Скрипнула половица, и вошёл Мстислав. Полы в верхних горницах тоже были старыми, многие доски скрипели так, что издалека ясно, кто-то идёт. Христина поднялась навстречу мужу. В скромном домашнем летнике и простом убрусе она мало походила на княгиню.
— Маешься? — Мстислав угадал чувства жены, бережно обнял.
— Тяжко мне, Гаральд, — вздохнула Христина. — Чужое тут всё. Не моё.

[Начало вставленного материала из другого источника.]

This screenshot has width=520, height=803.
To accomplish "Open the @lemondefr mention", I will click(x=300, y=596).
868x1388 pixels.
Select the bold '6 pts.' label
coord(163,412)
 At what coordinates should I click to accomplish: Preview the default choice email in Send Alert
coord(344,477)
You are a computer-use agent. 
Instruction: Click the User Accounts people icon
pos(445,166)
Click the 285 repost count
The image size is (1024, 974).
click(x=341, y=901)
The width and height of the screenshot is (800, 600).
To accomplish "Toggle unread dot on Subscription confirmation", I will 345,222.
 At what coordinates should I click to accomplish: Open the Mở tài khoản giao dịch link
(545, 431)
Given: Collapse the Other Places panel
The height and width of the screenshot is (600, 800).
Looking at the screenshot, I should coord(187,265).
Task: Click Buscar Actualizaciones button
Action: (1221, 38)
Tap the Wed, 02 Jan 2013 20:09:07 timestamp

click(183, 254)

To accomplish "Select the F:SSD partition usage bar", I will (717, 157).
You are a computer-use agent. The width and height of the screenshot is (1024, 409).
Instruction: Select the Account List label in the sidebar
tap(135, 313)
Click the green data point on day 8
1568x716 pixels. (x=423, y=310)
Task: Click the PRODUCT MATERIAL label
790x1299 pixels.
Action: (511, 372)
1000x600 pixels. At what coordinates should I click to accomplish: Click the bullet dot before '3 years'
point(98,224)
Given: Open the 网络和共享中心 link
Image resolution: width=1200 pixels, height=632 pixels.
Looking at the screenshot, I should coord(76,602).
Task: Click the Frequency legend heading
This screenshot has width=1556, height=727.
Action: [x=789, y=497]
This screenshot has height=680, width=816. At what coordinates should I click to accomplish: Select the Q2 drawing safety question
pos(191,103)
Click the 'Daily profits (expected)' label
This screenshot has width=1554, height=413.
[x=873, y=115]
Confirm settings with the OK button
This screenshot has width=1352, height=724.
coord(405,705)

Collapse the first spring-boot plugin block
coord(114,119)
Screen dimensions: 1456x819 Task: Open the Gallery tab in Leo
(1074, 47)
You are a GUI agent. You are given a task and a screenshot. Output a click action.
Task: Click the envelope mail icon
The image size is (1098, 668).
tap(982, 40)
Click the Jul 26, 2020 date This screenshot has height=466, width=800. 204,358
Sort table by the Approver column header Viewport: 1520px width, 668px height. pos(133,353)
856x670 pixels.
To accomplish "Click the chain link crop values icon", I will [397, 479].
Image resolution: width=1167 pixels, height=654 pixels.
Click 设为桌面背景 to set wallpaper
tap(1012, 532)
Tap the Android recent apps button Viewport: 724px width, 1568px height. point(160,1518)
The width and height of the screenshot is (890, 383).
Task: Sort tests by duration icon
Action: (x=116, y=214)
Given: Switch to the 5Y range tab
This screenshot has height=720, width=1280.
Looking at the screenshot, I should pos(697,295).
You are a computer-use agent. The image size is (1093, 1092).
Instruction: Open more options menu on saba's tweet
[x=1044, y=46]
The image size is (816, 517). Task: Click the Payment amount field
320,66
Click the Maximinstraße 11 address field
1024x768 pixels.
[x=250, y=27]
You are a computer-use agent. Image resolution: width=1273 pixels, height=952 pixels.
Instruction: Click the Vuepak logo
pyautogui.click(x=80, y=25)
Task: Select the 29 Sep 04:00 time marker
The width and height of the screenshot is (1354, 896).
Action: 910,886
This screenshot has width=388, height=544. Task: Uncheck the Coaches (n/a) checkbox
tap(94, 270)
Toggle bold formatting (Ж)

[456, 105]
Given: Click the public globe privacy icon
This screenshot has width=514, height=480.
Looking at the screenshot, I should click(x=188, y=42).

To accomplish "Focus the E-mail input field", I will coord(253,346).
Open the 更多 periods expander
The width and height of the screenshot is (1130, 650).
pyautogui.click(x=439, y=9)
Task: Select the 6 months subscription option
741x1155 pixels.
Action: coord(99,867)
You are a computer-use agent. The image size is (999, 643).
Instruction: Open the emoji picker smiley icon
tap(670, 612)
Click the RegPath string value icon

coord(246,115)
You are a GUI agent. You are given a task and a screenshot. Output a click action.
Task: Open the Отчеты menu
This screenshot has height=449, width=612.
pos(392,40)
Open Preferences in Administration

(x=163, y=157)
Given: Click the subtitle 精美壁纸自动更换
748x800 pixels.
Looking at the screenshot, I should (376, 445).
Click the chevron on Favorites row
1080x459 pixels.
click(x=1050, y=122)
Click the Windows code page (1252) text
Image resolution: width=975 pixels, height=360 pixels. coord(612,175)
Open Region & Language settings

— Наше, — поправил Мстислав. — Белгород — наш город, русский.
— Град во владениях отца твоего. Даже не в своём уделе.
— Смоленское княжество моё, — вспомнил Мстислав. — Да и Киев тоже рано или поздно моим станет. Тогда мы с тобой на Горе жить будем, в теремах великокняжеских. Отец гонца прислал — зовёт на Пасху в гости.
— Теперь он часто звать тебя будет?
— Да. Я наследник дел его.
— Великое княжение ты унаследуешь? А другие князья?
Мстислав задумался. Вроде ясен поступок Владимира Мономаха — он уже не молод, седьмой десяток пошёл. Пора о будущем решать. Вот и призвал старшего сына, чтоб передать ему стол. Но другие князья ещё живы. Изгои Святославичи вряд ли смирились. Нет неистового Олега, но жив брат его Давид, а молодой Ярослав ненамного старше Мстислава. Да и остальные — как-то посмотрят на нарушение лествичного права? А как хотят — так пусть и смотрят!
— С другими князьями и разговор у нас будет другой, — пообещал Мстислав, целуя будущую великую княгиню.
Мстислав уехал. Его проводили и забыли бы о князе вовсе, да глодала новгородское боярство обида. Старый посадник Добрыня хворал, не выходя из хором, а едва подсушило дороги, уехал в своё имение у Волхова. Провожая старика, утонувшего в мехах на дне возка, горожане качали головами. Давно такого не бывало, чтоб посадник покидал город не на день-два, а как Бог даст. Вдруг да воротится обратно ногами вперёд на погребальных санях!